Istruzioni e requisiti:
Rispondi in base al documento sulla cassa integrazione in deroga:
1. In che data Linkiesta ha pubblicato la lettera?
2. Quanti dipendenti conta il settore artigiano della provincia di Treviso, edilizia esclusa?
3. A quale percentuale delle ore richieste si è attestato l'effettivo utilizzo della CIGD?

Documento di origine:
----

SE GLI ARTIGIANI DIFENDONO LA CIG IN DEROGA

REPLICO LORO CHE NON HA SENSO STABILIZZARE UN PROVVEDIMENTO NATO COME RISPOSTA A UN’EMERGENZA, CHE PREVEDE L’EROGAZIONE DI UN TRATTAMENTO DI NATURA ASSICURATIVA SENZA CHE SIA STATO PAGATO IL RELATIVO PREMIO ASSICURATIVO

Lettera pubblicata da Linkiesta il 1° agosto 2013, in riferimento al mio intervento in Senato del 16 luglio 2013 e alla lettera di una lavoratrice del 23 luglio 2013 – Segue la mia risposta

Leggendo la lettera pubblicata sul quotidiano LINKIESTA titolata “Cassa Integrazione in Deroga, quante risorse sprecate”, già pubblicata sul sito del Senatore Ichino, mi sono sentito di reagire alle critiche mosse alla piccola impresa, quella che in Italia assicura lavoro dipendente alla maggioranza degli occupati .
Credo sia bene far sapere che nella mia provincia, Treviso, lo scorso anno, nel solo settore artigiano, che conta 28 mila dipendenti (edilizia esclusa che si paga la sua speciale cigo) sono stati 2.600 (circa 1 su 10) i lavoratori che hanno firmato con i sindacati, un accordo di CIGD (cassa integrazione in deroga) in circa 700 ditte. L’effettivo utilizzo della stessa si è attestato al 30% delle ore richieste. L’esperienza dimostra quindi che quelle della CIGD non sono state “risorse sprecate”, hanno concretamente evitato migliaia di licenziamenti. Se un’impresa artigiana apre una procedura per l’utilizzo dell’ammortizzatore lo fa perché è certa di avere delle riprese lavorative a breve (orizzonte mese). Diversamente chiuderebbe i battenti.

----

Voci riportate:

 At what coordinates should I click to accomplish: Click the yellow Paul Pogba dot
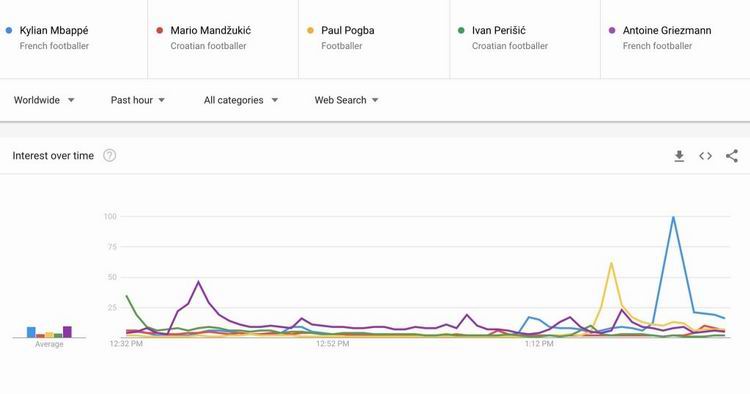point(310,31)
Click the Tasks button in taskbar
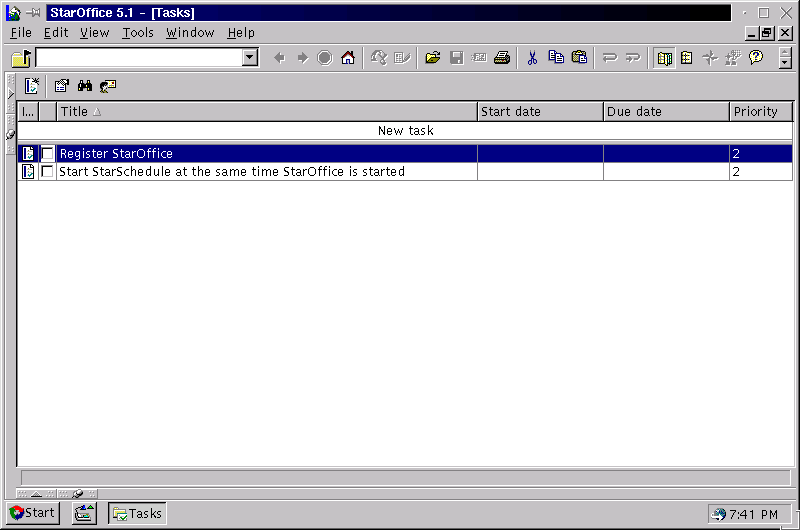Screen dimensions: 800x530 (x=137, y=513)
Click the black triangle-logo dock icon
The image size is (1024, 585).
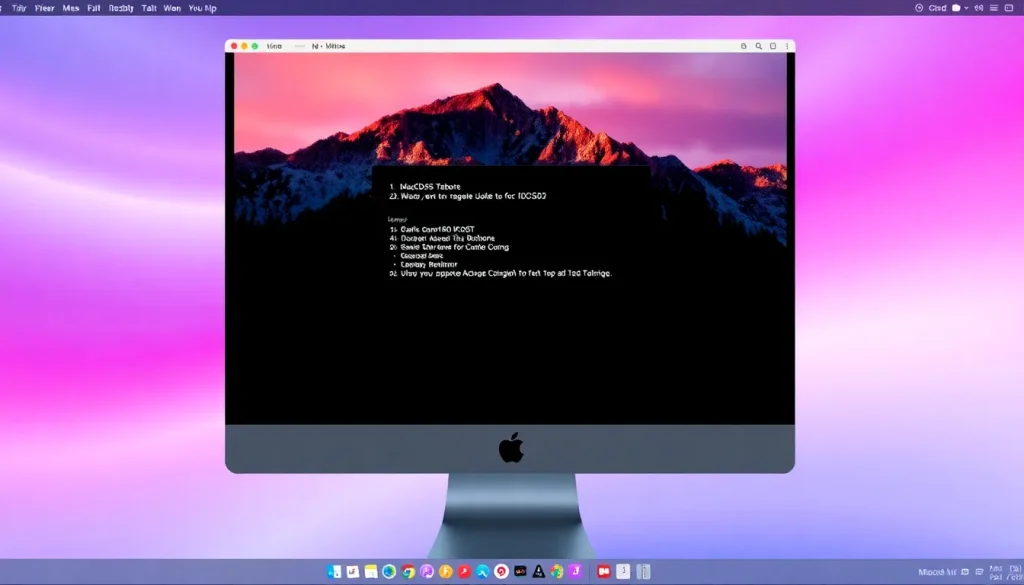539,571
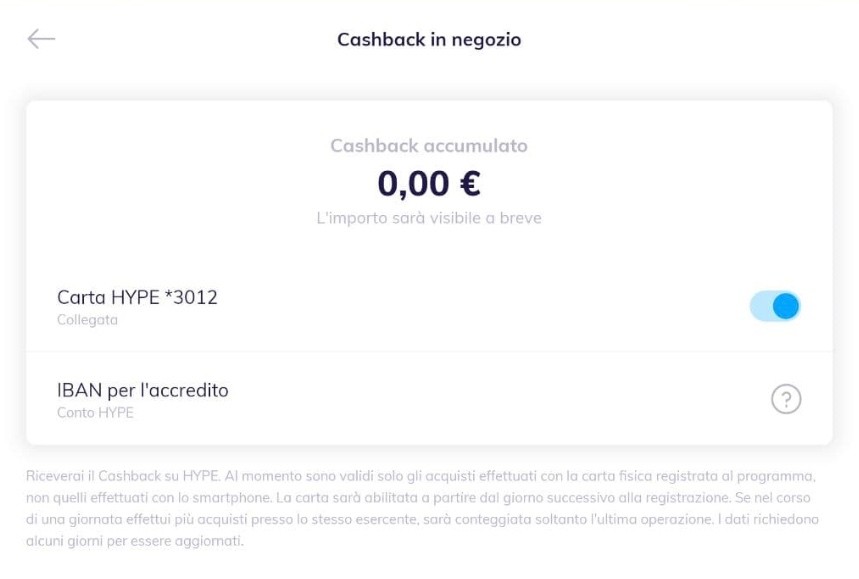Click the "Cashback in negozio" page title
859x579 pixels.
tap(429, 40)
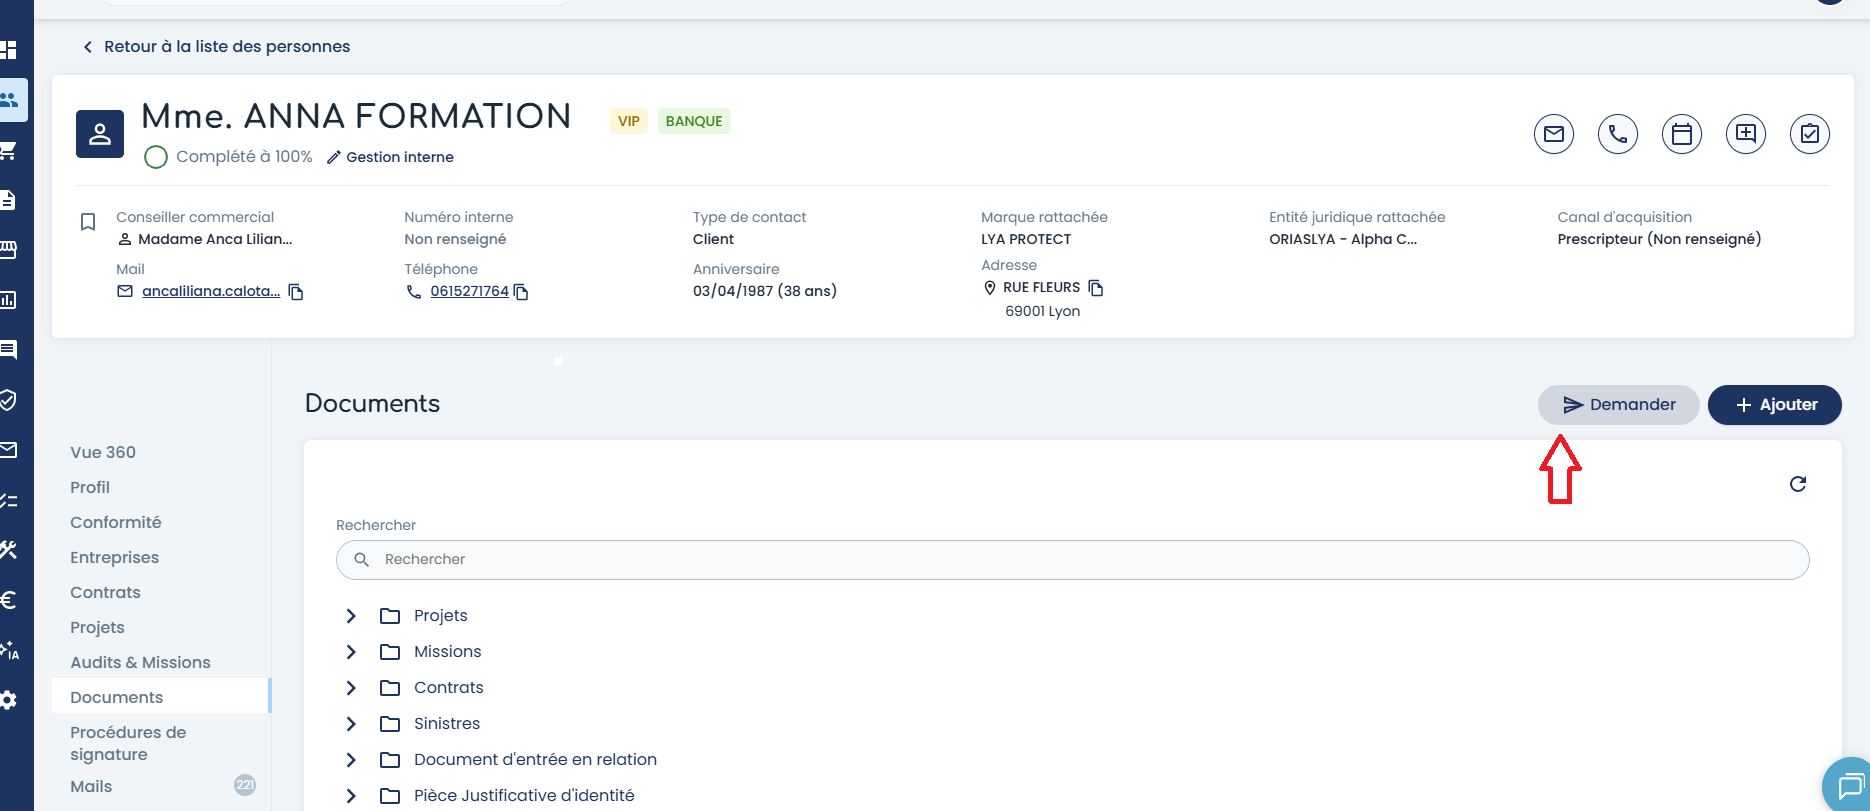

----

Risposta al compito:
1. Il 1° agosto 2013.
2. 28 mila.
3. Al 30%.